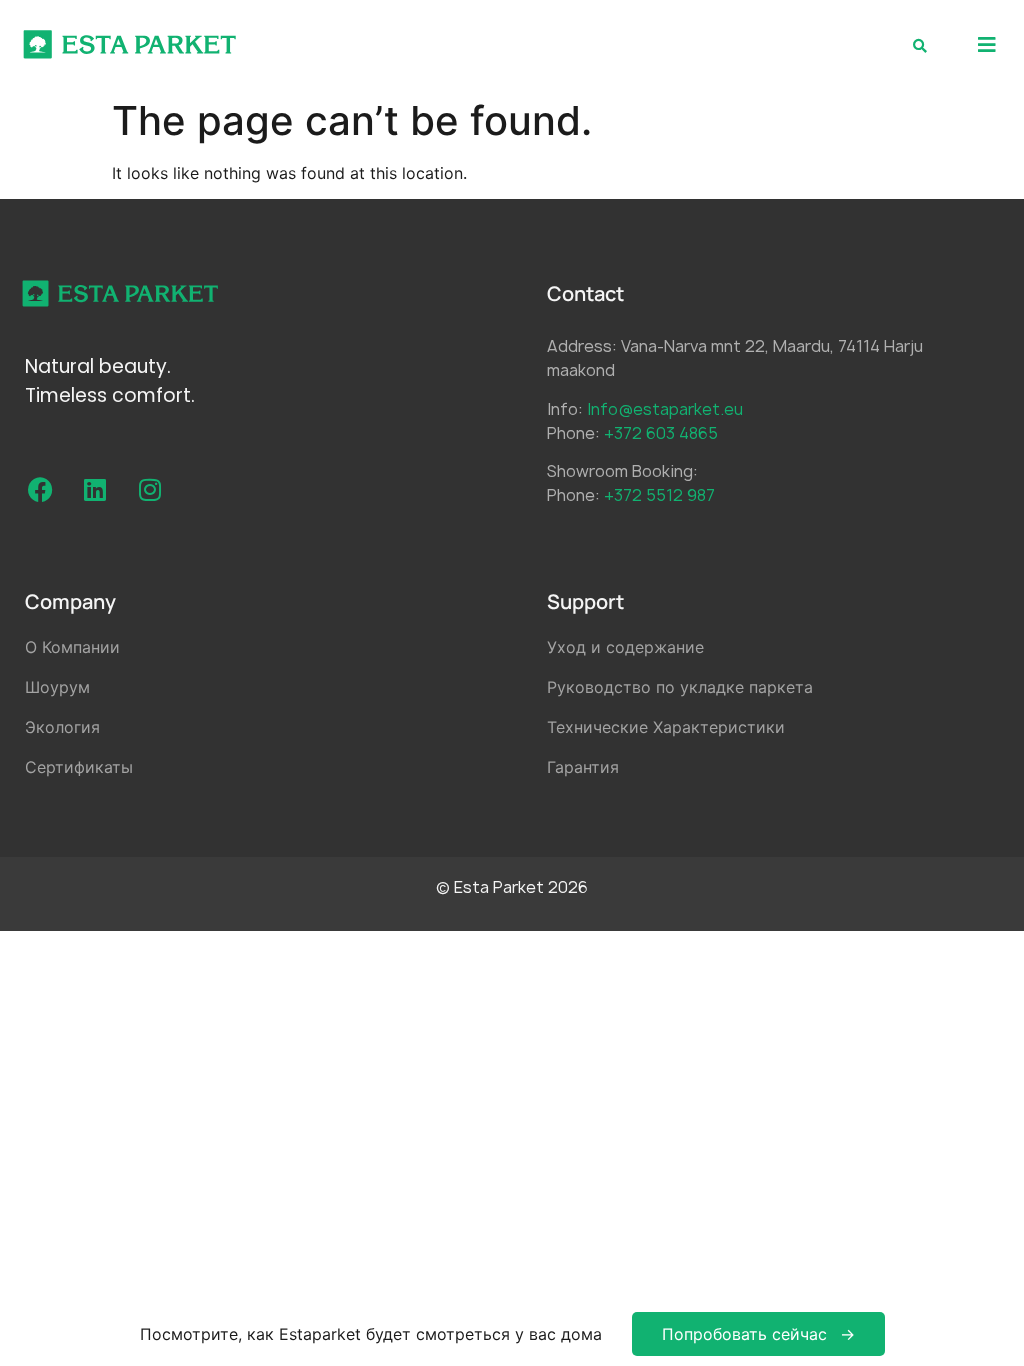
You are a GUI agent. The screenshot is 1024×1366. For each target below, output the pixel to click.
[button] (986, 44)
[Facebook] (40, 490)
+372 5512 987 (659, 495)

#####

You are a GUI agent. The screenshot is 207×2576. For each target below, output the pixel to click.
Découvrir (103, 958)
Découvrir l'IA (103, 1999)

#####

● Exercise prompt: Please give the number of lines in the data above that hold "output", and write nothing else.

● Task solution: 2